TEXT SEGMENT:
☆ ☆ ☆ ☆ ☆ ☆ ☆
I prefer using __atomic operations even for load and store. You can see which
parts of the code that synchronise with each other, e.g. store-release to some
location synchronises with load-acquire from the same location. If you don't
know how different threads synchronise with each other, you are very likely to
make mistakes.
> +
> +end:
> + if (free_space != NULL)
> + *free_space = free_entries - n;
> + return n;
> +}
> +
> +/**
> + * @internal
> + * Enqueue several objects on the non-blocking ring (multi-producer safe)
> + *
> + * @param r
> + * A pointer to the ring structure.
> + * @param obj_table
> + * A pointer to a table of void * pointers (objects).
> + * @param n
> + * The number of objects to add in the ring from the obj_table.
> + * @param behavior
> + * RTE_RING_QUEUE_FIXED: Enqueue a fixed number of items to the ring
> + * RTE_RING_QUEUE_VARIABLE: Enqueue as many items as possible to the ring
> + * @param free_space
> + * returns the amount of space after the enqueue operation has finished
> + * @return
> + * Actual number of objects enqueued.
☆ ☆ ☆ ☆ ☆ ☆ ☆
DATA SHOWN:
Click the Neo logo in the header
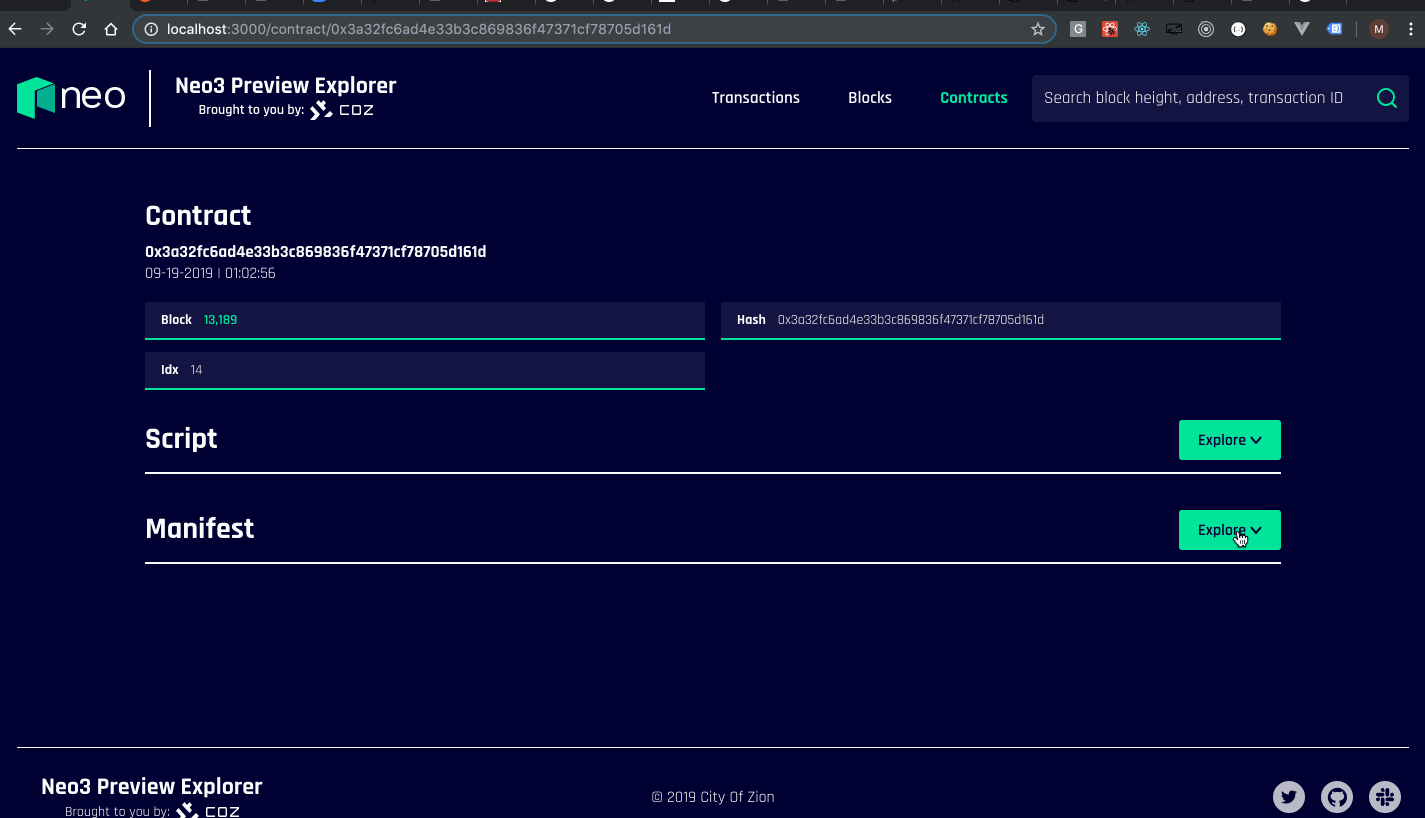The height and width of the screenshot is (818, 1425). pyautogui.click(x=71, y=98)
☆ ☆ ☆ ☆ ☆ ☆ ☆
JOB 1: List every parameter name documented with @param in the code review of the non-blocking ring enqueue function.
JOB 2: In the code review of the non-blocking ring, which operation does a store-release to some location synchronize with?
JOB 3: Pick up the code review of the non-blocking ring where it stops and carry it further.

REPLY 1:
r
obj_table
n
behavior
free_space

REPLY 2: A load-acquire from the same location.

REPLY 3:
> + * If behavior == RTE_RING_QUEUE_FIXED, this will be 0 or n only.
> + */
> +static __rte_always_inline unsigned int
> +__rte_ring_do_nb_enqueue_mp(struct rte_ring *r, void * const *obj_table,
> + unsigned int n,
> + enum rte_ring_queue_behavior behavior,
> + unsigned int *free_space)
> +{
> +#if !defined(RTE_ARCH_X86_64) || !defined(ALLOW_EXPERIMENTAL_API)
> + RTE_SET_USED(r);
> + RTE_SET_USED(obj_table);
> + RTE_SET_USED(n);
> + RTE_SET_USED(behavior);
> + RTE_SET_USED(free_space);
> +#ifndef ALLOW_EXPERIMENTAL_API
> + printf("[%s()] RING_F_NB requires an experimental API."
> + " Recompile with ALLOW_EXPERIMENTAL_API to use it.\n"
> + , __func__);
> +#endif
> + return 0;
> +#endif
> +#if defined(RTE_ARCH_X86_64) && defined(ALLOW_EXPERIMENTAL_API)
> + size_t head, next, tail;
> + uint32_t free_entries;
> + unsigned int i;
> +
> + n = __rte_ring_move_prod_head_64(r, 0, n, behavior,
> + &head, &next, &free_entries);
> + if (n == 0)
> + goto end;
> +
> + for (i = 0; i < n; /* i incremented if enqueue succeeds */) {
> + struct nb_ring_entry old_value, new_value;
> + struct nb_ring_entry *ring_ptr;
> +
> + /* Enqueue to the tail entry. If another thread wins the
> race,
> + * retry with the new tail.
> + */
> + tail = r->prod_64.tail;
> +
> + ring_ptr = &((struct nb_ring_entry *)&r[1])[tail & r->mask];
This is an ugly expression and cast. Also I think it is unnecessary. What's
preventing this from being written without a cast? Perhaps the ring array needs
to be a union of "void *" and struct nb_ring_entry?
> +
> + old_value = *ring_ptr;
> +
> + /* If the tail entry's modification counter doesn't match the
> + * producer tail index, it's already been updated.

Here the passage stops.